ECCC Reparations

This blog is designed to serve as a repository of analyses, news reports and press releases related to the issue of RERAPATIONS within the framework of the Extraordinary Chambers in Courts of Cambodia (ECCC), a.k.a. the Khmer Rouge Tribunal.

Sunday, September 23, 2007

Noun Chea Must be Fit to Stand Trial

Top Khmer Rouge leader must be fit to stand trial

PHNOM PENH (AFP) — A Cambodian human rights coalition on Sunday called on a UN-backed tribunal to make sure the recently detained Khmer Rouge leader Nuon Chea gets proper healthcare so he is able to stand trial.

It said it was concerned that 81-year-old Nuon Chea, arrested Wednesday and charged with crimes against humanity, could die before answering for his role in one of the 20th century's worst genocides.

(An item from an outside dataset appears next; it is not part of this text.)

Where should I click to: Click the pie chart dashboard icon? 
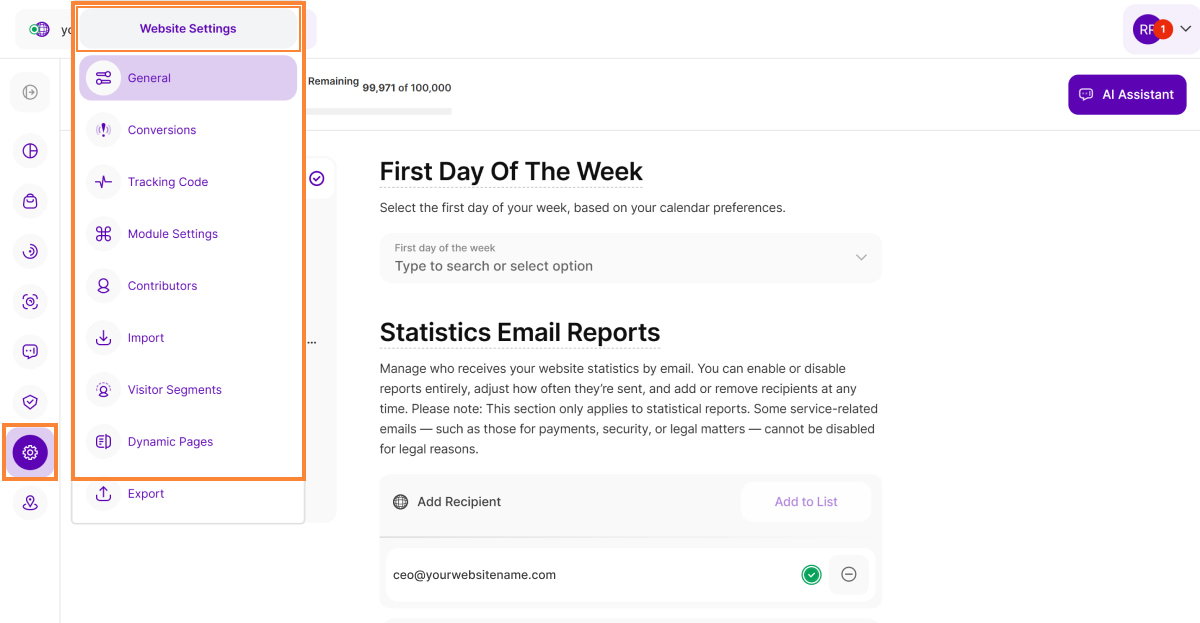30,151
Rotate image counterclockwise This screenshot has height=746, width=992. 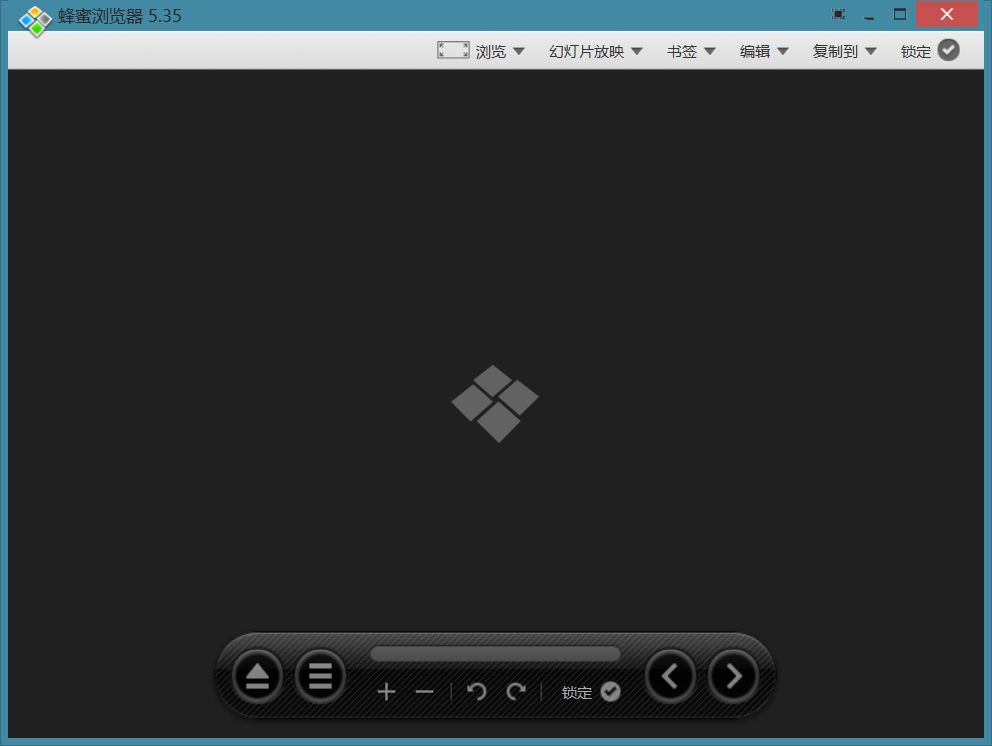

The Cambodia Human Rights Action Committee (CHRAC), a coalition of 23 organisations, called on the tribunal to form a special team of international doctors to look after the most senior surviving leader of the Khmer Rouge.

"CHRAC notes that the presence of Nuon Chea to be able to appear before (the tribunal) would be extremely and necessarily important in order to seek justice for all Cambodian dead and alive victims," the group said in a statement.

"CHRAC wishes to call upon (the tribunal) for both Cambodian and UN sides to pay much more attention for his health care ... to ensure that he would be absolutely able to stand before the co-investigating judges," it added.

The group raised the example of Ta Mok, a top Khmer Rouge military commander who died last year in Phnom Penh, where he had been imprisoned since 1999.

Nuon Chea was last week brought from his home in northwest Cambodia to Phnom Penh, where he was put in the tribunal's custody.

There are concerns about his health. He has already suffered a stroke and is the oldest of the communist movement's former top cadres likely to stand trial for atrocities committed nearly 30 years ago.

Nuon Chea, known in the regime's circles as "Brother Number Two", was allegedly a key architect of the execution policies of the Khmer Rouge, which is blamed for the deaths of up to two million people between 1975 and 1979.

He has denied the charges of war crimes and crimes against humanity, saying he was never in a position to order any of the deaths that occurred under the Khmer Rouge.

Public trials at the tribunal are expected in 2008.